What are we to make of Taylor Lorenz condemning those who challenge her views on social media as universally hateful (to the point of causing her PTSD) while almost simultaneously “outing” the semi-anonymous Libs of TikTok account’s owner? Taylor Lorenz is a hypocrite.
While this seems evident from the outside, I’m not certain Ms. Lorenz would see herself this way. There is some single underlying standard used to justify the apparent hypocrisy of every apparent double standard. For Ms. Lorenz, the underlying standard is probably this: progressives progress and conservatives don’t; progress is good; progressives are good, conservatives are evil.
She probably doesn’t think a lot about whether all progress is always good or the ends always justify the means. From outside appearances, her worldview is simple, direct, and fully justifies two apparently contradictory actions.
But how can we explain the depth of her emotion? Ms. Lorenz believes she is subject to so much online hate that she has developed PTSD. She shows us the depth of her belief (and hurt) by crying and describing her experiences using deep, emotional language.

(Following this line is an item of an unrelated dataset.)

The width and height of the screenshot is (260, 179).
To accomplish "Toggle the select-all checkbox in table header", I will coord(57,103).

She also really believes the Libs of TikTok account plumbs the depths of evil. Ms. Lorenz describes the account in extreme terms — “people will die if you expose what they’re saying online!” — never mind the inherent self-contradiction.

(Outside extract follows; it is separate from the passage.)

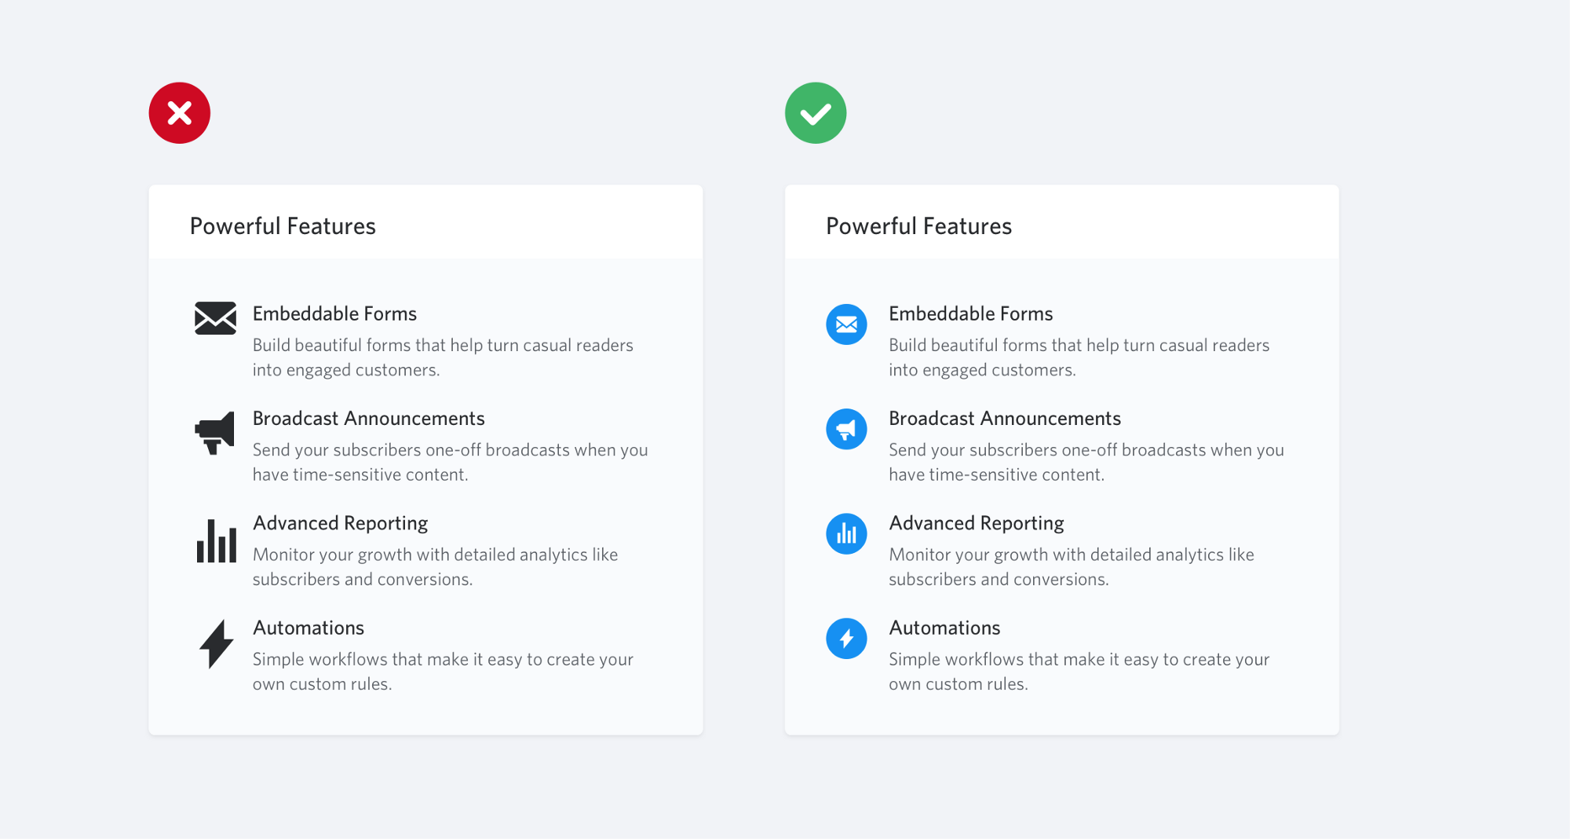
Task: Select Advanced Reporting heading in left card
Action: (341, 523)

Exploring the depth of her contradictory beliefs can tell us much about how social media impacts civil society.
Neil Postman argued each media resonates with some end. Books, for instance, resonate with telling a story, while television and movies resonate with entertaining. Just because each media type has a resonance doesn’t mean you can only write books to tell a story or a television show to entertain, but rather how books and television excel. Creators desiring engagement should embrace this resonance.
If you want book readers to absorb your arguments, embed them in a story. If you want television watchers to absorb your arguments, entertain them.
Thus, all books tend toward a narrative “flow,” if not a narrative format. God presents Judaism and Christianity using stories of his interaction with man. The Gospels are narratives.
On the other hand, all long-form video, like television, tends toward entertainment. Preachers present Christianity religious beliefs as entertainment on television (hence the popularity of televangelists on television, light on intellectual content and heavy on emotional engagement).
We tolerate a lot when it comes to “giving in” to the resonance of a given media type. For movies and television, we easily suspend disbelief (supermodel-shaped women beating up well-toned and trained professional fighting men, for instance) so long as the overall arch is entertaining. When reading a book, we allow the twist to fit into the story — another form of suspending disbelief.
What is the resonance of social media? Performance.
Books put the performer behind the page, and television puts performers behind the screen. Social media makes everyone a performer all the time. Writers perform when writing; actors perform when in front of a camera. Social media extends the performance to every moment of your life.
Your cat jumping a funny way, your dinner, your friend falling on the stairs were once moments to enjoy. Now they are performances to share. It’s not essential whether the performance is entertaining,only that it’s engaging and authentic. Authentic, in turn, often means extreme — extreme danger, extreme tears, extreme cuteness, etc.
Returning to Ms. Lorenz, her performance must be engaging and authentic to gain a hearing. Average pain levels will not engage her audience; the hurt must be soul-deep and pose an existential threat to her very existence.
People challenging progressive ideas on social media must be evil and hateful, expressed in tears and equated to the results of physical combat. People exposing the beliefs of those she agrees with must also be evil and hateful expressed in rage and equated to the results of physical combat. Both extremes are engaging performances; they must be extreme and authentic.
There is, of course, nothing governments can do to regulate human behavior at this level. You cannot pass a “no performing law.” Nor can we count on social media companies to dampen the performance level. Performances get attention; social media companies thrive on attention.
There is a lot we can do as individual users, however.
We all perform in one way or another — a résumé, CV, and LinkedIn profile are all performances. Don’t let the performance become your life. Engage with real people, face to face, in real community organizations. Go to church. Read a book. Be present in the real world.
Don’t reward extreme performances. Don’t give the performer your attention; don’t be a part of their audience. Even trolling is attention, and performers crave attention.
Social media is a performer’s paradise. Just don’t do it.